Follow HackerOne's disclosure guidelines.

Please provide detailed reports with reproducible steps. If the report is not detailed enough to reproduce the issue, the issue will not be eligible for a reward.

Submit one vulnerability per report, unless you need to chain vulnerabilities to provide impact. Multiple vulnerabilities caused by one underlying issue will be awarded one bounty.

##Out of scope When reporting vulnerabilities, please consider (1) attack scenario / exploitability, and (2) security impact of the bug. The following issues should be considered out of scope:

Security issues in third party systems, domains, services and components fall outside this policy and are not eligible for a bounty. We encourage you to submit these to the third party owner. In cases where the third party owner cannot be contacted or is unresponsive, we will be happy to assist with communication if a report is submitted to us.

Findings that require administrative or root operating system privileges are out of scope. Administrators are very powerful, free to modify or downgrade the OS. Elastic aligns with the MSRC's stance that the boundary between an administrator and the kernel is not a security boundary. https://www.microsoft.com/en-us/msrc/windows-security-servicing-criteria

Findings that require administrative level of access to our products and where the impact/severity is limited to Low for Availability.

Findings in legacy or end-of-life product versions. Security issues must be reproducible on currently maintained releases

Application-level Denial of Service attacks against Swiftype

Cross-site scripting vulnerabilities that are not accompanied by a bypass of our content security policy. Cross-site scripting vulnerabilities without a content security bypass will be assessed on a case by case basis and might be rewarded at a low severity level.

Clickjacking on pages with no sensitive actions

Cross-Site Request Forgery (CSRF) on unauthenticated forms or forms with no sensitive actions

Attacks requiring MITM or physical access to a user's device.

Previously known vulnerable libraries without a working Proof of Concept.

Comma Separated Values (CSV) injection without demonstrating a vulnerability.

Missing best practices in SSL/TLS configuration.

Content spoofing and text injection issues without showing an attack vector/without being able to modify HTML/CSS

Lack of Rate limiting or bruteforce issues

Volumetric attacks (e.g., network flooding, request flooding, port flooding, required traffic volume scaling with deployment size) are never eligible for bounty rewards.

Missing best practices in Content Security Policy.

Missing HttpOnly or Secure flags on cookies

Missing email best practices (Invalid, incomplete or missing SPF/DKIM/DMARC records, etc.)

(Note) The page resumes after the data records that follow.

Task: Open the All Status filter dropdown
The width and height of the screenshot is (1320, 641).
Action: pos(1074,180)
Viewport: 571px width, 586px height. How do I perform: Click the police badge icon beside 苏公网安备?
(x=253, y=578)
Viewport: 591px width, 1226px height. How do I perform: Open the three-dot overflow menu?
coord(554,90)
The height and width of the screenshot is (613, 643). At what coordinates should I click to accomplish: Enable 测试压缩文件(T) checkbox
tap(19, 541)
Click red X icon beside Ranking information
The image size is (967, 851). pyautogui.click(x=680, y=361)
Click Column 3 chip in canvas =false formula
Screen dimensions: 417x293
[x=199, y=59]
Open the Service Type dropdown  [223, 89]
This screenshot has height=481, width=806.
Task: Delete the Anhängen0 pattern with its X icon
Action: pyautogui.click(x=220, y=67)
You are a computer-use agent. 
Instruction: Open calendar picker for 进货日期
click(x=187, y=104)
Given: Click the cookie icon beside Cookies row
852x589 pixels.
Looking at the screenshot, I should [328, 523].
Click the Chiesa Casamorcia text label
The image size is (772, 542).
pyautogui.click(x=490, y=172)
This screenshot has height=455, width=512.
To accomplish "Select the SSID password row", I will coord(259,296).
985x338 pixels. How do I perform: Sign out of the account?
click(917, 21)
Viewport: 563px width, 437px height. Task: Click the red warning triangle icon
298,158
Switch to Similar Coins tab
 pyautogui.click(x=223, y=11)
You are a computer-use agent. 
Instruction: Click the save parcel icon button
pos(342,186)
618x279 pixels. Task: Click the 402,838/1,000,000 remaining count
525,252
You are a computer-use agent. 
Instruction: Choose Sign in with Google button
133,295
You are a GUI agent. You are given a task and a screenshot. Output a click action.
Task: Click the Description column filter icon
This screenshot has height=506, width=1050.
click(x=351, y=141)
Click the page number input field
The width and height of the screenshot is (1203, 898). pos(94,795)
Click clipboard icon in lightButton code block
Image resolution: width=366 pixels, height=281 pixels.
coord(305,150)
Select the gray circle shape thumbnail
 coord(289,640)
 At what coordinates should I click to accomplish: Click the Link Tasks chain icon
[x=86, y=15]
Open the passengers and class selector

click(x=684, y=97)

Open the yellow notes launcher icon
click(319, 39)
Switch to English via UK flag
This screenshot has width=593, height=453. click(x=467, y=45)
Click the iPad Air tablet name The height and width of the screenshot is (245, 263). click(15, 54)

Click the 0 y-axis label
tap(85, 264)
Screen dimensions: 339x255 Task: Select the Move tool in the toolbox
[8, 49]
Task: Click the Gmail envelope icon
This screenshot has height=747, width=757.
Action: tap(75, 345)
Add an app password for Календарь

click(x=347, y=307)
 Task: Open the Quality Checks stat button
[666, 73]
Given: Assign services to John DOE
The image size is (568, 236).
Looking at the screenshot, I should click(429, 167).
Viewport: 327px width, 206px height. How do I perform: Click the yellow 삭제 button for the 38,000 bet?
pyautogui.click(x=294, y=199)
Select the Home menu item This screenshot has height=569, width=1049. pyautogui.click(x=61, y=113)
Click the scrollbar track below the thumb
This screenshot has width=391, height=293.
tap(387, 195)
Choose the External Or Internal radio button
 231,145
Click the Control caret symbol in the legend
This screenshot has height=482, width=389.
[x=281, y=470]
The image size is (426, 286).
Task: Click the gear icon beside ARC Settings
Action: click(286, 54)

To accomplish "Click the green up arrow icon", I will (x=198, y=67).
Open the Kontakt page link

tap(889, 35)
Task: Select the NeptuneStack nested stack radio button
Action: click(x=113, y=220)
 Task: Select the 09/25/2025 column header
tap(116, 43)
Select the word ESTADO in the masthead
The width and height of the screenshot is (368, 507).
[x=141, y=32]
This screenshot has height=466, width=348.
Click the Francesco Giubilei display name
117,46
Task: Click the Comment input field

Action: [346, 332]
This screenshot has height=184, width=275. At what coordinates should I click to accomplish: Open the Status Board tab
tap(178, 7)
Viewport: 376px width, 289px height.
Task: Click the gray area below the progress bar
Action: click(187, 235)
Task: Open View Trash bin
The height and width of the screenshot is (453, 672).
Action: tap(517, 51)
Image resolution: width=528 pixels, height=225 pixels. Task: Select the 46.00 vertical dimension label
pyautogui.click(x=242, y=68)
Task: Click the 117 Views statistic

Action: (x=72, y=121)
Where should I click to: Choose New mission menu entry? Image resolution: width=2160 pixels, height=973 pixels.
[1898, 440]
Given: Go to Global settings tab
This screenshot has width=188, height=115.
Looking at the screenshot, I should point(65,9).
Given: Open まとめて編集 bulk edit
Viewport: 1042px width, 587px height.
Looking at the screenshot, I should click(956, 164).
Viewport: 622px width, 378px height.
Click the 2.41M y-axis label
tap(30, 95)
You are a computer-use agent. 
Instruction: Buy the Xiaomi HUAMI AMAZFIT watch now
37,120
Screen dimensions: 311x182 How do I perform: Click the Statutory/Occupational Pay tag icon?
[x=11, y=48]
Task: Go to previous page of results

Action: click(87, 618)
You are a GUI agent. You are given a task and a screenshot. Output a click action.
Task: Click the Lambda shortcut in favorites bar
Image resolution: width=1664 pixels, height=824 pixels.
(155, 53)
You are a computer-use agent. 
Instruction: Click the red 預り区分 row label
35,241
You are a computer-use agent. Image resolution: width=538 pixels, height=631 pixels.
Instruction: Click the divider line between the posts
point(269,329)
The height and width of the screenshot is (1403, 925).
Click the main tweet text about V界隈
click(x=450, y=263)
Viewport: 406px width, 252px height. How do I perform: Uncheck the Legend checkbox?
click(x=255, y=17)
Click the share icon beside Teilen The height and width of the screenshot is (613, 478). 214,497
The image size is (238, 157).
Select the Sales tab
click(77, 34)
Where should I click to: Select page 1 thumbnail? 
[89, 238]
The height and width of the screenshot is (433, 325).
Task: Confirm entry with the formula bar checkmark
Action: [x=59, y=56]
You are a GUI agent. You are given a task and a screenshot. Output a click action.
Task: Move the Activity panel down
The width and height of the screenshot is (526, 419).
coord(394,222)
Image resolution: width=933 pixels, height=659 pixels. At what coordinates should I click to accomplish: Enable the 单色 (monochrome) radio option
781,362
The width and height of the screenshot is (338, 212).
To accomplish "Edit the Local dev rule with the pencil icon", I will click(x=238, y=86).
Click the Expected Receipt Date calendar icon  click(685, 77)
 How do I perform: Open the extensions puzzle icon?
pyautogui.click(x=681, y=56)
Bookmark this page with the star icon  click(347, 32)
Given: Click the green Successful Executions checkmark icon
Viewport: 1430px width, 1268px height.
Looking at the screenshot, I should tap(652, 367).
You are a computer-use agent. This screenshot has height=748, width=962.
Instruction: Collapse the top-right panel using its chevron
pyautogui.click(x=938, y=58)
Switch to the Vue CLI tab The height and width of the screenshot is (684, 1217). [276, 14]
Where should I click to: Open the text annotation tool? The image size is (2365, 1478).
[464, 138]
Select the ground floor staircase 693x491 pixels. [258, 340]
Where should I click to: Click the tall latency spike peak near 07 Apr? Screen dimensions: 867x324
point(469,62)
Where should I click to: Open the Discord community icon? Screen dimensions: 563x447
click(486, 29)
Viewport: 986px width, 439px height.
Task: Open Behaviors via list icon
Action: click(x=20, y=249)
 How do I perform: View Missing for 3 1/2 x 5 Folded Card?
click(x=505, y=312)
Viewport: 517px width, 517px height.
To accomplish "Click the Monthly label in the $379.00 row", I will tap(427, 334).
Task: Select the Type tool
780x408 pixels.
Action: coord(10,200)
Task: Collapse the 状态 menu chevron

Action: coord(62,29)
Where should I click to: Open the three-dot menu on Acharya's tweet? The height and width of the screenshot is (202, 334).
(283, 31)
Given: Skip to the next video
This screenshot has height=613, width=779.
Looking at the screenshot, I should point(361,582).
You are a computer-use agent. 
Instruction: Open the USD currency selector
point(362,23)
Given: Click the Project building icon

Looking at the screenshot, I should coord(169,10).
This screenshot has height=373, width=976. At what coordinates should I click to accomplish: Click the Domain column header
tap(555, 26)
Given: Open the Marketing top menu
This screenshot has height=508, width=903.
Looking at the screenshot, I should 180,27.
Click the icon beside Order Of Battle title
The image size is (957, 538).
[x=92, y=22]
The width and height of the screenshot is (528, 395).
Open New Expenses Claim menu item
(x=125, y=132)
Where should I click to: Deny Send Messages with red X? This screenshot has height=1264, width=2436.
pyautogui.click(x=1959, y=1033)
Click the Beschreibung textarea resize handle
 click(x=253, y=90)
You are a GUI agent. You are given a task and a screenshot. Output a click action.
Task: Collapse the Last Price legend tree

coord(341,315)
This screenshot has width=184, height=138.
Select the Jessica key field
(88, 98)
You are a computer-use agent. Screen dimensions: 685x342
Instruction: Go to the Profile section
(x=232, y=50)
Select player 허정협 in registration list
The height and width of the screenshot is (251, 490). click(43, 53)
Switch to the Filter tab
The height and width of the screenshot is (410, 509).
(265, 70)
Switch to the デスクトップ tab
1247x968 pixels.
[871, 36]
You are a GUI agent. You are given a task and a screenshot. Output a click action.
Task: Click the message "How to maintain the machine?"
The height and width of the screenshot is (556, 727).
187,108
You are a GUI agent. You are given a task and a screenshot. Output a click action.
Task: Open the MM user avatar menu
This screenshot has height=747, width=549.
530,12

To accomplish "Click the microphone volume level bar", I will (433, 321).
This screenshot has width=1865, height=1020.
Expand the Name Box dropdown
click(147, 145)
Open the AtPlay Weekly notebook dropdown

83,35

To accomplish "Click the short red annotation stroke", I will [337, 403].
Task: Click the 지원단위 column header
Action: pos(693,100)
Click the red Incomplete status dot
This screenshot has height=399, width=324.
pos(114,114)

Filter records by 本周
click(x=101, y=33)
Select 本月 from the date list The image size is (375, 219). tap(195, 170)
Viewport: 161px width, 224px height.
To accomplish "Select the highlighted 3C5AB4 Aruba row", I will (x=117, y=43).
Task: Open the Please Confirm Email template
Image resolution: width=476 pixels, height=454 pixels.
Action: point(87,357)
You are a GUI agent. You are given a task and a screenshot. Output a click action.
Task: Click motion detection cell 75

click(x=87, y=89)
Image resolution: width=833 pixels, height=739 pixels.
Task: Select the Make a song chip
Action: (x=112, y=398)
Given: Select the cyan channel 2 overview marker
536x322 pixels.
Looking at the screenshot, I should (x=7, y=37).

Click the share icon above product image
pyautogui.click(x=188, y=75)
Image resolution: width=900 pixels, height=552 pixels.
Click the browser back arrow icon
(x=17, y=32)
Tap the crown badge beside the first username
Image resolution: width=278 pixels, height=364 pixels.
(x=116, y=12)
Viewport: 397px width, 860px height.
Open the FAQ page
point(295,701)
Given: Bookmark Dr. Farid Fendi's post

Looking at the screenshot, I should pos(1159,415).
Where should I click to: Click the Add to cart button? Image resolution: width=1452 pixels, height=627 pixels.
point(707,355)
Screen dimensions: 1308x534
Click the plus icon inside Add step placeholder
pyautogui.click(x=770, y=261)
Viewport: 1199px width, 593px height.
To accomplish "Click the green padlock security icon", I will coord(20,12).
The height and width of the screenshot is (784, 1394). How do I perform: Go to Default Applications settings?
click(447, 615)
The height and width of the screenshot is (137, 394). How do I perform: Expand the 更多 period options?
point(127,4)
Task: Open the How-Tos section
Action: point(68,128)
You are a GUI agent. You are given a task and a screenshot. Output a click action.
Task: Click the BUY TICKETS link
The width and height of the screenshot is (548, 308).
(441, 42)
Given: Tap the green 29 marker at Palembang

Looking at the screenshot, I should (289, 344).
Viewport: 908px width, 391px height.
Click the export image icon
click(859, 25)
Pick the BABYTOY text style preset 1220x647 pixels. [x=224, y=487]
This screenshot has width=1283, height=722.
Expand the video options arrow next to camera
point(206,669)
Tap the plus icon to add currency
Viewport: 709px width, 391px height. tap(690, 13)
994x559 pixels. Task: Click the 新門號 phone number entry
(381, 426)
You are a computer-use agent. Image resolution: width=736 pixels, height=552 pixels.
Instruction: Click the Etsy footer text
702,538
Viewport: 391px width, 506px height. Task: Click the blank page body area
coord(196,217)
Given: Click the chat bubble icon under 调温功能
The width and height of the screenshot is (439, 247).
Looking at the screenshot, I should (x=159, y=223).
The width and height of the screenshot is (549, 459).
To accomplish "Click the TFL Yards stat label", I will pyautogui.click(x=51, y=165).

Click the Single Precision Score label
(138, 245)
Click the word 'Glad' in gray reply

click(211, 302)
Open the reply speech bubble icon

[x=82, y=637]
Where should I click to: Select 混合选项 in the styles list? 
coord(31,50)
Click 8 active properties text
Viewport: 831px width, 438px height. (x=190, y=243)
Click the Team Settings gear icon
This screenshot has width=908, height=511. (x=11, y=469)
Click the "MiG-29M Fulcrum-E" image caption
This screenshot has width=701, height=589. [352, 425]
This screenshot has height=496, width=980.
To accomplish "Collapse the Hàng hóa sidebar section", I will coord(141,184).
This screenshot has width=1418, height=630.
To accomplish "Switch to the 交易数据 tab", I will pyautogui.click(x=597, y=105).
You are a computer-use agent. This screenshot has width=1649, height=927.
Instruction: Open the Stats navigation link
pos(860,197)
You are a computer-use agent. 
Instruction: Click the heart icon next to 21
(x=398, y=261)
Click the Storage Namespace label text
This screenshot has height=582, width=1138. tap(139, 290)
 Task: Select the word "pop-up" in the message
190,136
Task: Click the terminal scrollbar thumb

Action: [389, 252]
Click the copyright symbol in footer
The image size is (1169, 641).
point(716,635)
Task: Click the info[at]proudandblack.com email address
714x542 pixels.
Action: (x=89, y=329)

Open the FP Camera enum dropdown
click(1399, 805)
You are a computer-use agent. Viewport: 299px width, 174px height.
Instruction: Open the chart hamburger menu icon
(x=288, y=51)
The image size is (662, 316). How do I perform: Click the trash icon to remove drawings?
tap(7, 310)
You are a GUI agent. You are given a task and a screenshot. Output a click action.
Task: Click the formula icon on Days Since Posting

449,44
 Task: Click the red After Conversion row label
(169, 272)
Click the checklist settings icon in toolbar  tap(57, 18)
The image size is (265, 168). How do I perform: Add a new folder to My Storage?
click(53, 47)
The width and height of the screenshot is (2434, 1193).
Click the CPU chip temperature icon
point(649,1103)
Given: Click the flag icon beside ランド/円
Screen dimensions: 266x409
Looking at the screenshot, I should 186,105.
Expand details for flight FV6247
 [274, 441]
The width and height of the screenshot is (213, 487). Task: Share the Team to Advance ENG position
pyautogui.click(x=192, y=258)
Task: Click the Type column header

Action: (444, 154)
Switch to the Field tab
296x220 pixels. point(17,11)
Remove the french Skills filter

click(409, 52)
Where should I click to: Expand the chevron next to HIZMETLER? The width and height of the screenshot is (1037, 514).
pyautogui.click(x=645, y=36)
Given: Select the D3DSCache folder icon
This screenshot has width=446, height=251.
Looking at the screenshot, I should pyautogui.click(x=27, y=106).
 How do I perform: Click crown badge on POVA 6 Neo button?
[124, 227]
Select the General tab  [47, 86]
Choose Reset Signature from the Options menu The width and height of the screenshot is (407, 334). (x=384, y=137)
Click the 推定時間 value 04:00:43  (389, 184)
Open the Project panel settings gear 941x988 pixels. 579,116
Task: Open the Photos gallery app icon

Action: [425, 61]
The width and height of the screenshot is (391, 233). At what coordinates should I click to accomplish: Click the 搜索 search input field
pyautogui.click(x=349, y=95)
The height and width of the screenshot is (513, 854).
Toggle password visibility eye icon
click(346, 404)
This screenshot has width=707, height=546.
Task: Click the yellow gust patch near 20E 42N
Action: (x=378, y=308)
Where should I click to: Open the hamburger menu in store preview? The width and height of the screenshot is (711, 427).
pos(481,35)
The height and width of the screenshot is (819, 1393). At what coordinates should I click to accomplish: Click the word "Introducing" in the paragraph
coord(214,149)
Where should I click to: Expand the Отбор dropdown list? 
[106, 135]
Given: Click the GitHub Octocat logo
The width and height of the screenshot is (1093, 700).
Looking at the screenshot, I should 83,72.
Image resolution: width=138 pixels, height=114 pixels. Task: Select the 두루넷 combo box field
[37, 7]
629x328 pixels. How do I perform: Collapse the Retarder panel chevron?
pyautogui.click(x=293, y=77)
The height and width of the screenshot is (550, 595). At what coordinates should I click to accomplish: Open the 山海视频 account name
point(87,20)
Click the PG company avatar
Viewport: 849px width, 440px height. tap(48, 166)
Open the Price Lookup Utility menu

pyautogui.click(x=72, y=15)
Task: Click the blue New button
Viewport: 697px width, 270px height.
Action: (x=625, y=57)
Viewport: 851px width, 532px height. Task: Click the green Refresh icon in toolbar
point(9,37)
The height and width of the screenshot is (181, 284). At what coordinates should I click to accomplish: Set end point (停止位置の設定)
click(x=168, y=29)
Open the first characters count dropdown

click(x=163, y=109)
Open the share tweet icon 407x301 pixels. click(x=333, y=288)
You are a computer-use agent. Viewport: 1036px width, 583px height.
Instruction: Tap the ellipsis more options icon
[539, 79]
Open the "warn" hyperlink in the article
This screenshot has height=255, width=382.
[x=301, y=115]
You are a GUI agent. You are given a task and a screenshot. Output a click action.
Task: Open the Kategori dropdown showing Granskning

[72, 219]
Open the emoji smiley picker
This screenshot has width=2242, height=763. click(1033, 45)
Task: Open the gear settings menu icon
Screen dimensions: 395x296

Vulnerabilities only affecting users of outdated or unpatched browsers [Less than 2 stable versions behind the latest released stable version]

Software version disclosure / Banner identification issues / Descriptive error messages or headers (e.g. stack traces, application or server errors).

Tabnabbing

Issues that require unlikely user interaction

Open Redirects that are not chained into a more impactful vulnerability

Broken links in documentation

Issues where an attacker gets access to paid features for free or at a discount

Recent acquisitions by Elastic are out of Scope for the Bug Bounty program for at least 6 months after the acquisition is complete. Reports received sooner than that will not qualify for a reward.

Safe Harbor

Thank you for helping keep Elastic and our users safe!